Rasputin

Geschrieben von Swissman am 14. November 2003 02:27:26:

Als Antwort auf: Korrektur geschrieben von Luddit am 13. November 2003 08:20:48:

Hallo Luddit,

>Einer der Ansprechpartner am Zarenhofe war ein Herr namens Grigorij Jefimowitsch Rasputin/Novych aus Pokrowskoje/Sibirien, Beichtvater der Zarina Alexandra Romanowa von Hessen-Kassel, Berater, Wunderheiler und den weltlichen Vergnügungen nicht abhold.

Tatsächlich hatte Rasputin den Zaren sogar schon vor Kriegsausbruch gewarnt, sich nicht auf einen Krieg einzulassen. In diesem Zusammenhang ist es nicht übrigens nicht uninteressant, dass einen Tag nach dem Attentat auf den österreichischen Thronfolger in Sarajewo auch auf Rasputin ein Mordanschlag versucht wurde, den er nur mit viel Glück überlebte: Er hielt sich zu diesem Zeitpunkt in seinem Heimatort Prokowskoje auf, wo ihn eine sich als Bittstellerin ausgebende Frau durch Messerstiche in den Bauch lebensgefährlich verletzte.

Rasputin überlebte seine Verletzungen mit viel Glück, war aber während den entscheidenden Wochen bis Kriegsbeginn ans Krankenbett gefesselt. Daher war es ihm nicht möglich, dem Chor der Falken in Petrograd entgegenzutreten.

Übrigens stand Rasputin der Zarenfamilie zwar sehr nahe, Beichtvater der Zarin konnte er jedoch nicht sein, da er kein Priester war. Er war ein "Starez": Starzen waren im vorrevolutionären Russland eine relativ häufige Erscheinung. Sie Starzen waren fast immer Laien, in der Regel von einfacher Herkunft, die sich berufen fühlten, ein Mönchs-ähnliches Leben zu führen, durchs Land zu ziehen und zu predigen. Nicht selten wirkten die Starzen im "Teilzeitjob", d. h. nach einer mehr oder weniger langen Wanderschaft setzten sie ihr bürgerliches Leben solange fort, bis sie sich berufen fühlten, wieder loszuziehen (bevor Rasputin bei Hofe eingeführt worden war, war er abwechselnd Starez und Bauer, wobei er natürlich in seinem Dorf bereits damals eine gewisse Ehrenstellung gehabt haben dürfte).

Zu Rasputins Ehrenrettung sei noch erwähnt, dass die meisten (wenn auch nicht alle...) Geschichten, die bis heute über ihn kursieren, frei erfunden und von seinen Gegnern in Umlauf gebracht worden sind.

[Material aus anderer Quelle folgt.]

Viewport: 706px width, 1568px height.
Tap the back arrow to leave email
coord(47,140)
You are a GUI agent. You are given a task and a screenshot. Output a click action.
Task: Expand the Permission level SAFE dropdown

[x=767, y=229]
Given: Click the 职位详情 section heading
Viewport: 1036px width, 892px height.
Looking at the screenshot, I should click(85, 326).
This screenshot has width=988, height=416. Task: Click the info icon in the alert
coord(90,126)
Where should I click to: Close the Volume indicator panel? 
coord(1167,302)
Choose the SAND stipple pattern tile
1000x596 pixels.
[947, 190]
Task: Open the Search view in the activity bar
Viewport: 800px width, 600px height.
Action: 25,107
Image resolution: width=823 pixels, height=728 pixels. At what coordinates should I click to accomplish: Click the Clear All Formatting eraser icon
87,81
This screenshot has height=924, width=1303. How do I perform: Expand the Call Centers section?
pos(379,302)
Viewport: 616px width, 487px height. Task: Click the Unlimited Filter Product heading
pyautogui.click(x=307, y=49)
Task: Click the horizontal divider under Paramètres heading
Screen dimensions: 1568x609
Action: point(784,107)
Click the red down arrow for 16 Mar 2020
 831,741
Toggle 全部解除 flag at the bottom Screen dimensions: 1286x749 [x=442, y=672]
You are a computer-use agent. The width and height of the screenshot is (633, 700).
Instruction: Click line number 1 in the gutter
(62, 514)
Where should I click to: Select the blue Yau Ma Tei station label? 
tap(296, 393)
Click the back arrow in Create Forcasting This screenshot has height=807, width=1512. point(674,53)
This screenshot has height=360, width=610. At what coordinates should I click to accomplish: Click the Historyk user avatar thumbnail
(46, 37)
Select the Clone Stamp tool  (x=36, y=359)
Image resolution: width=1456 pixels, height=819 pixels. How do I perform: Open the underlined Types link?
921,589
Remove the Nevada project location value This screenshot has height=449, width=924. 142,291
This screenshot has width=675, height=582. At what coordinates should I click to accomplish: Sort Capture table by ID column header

Dass er das Zweite Gesicht hatte, entspricht augenscheinlich den Tatsachen. Zudem verfügte er über die Gabe, Menschen durch Handauflegen zu heilen. Insbesondere war er als einziger in der Lage, dem Zarewitsch, der an der Bluterkrankheit litt, zu helfen, indem er seine Blutungen zum Stillstand brachte - in einem Fall bewirkte er dies, indem er per Telefon zu ihm sprach!

Abschliessend noch ein Buchtipp: "Rasputin", von Frank Stein (ISBN: 340461495X) - meine gegenwärtige Lektüre. Ich habe bislang gut die Hälfte gelesen und kann es uneingeschränkt weiterempfehlen: Im Gegensatz zu den meisten anderen, die über Rasputin geschrieben haben, hat Stein sich die Mühe gemacht, nicht bloss von seinen Vorgängern abzuschreiben, sondern die Quellen zu untersuchen. Dabei erweisen viele jahrzehntelang als wahr angesehene Mythen als tatsächlich nicht mehr länger haltbar.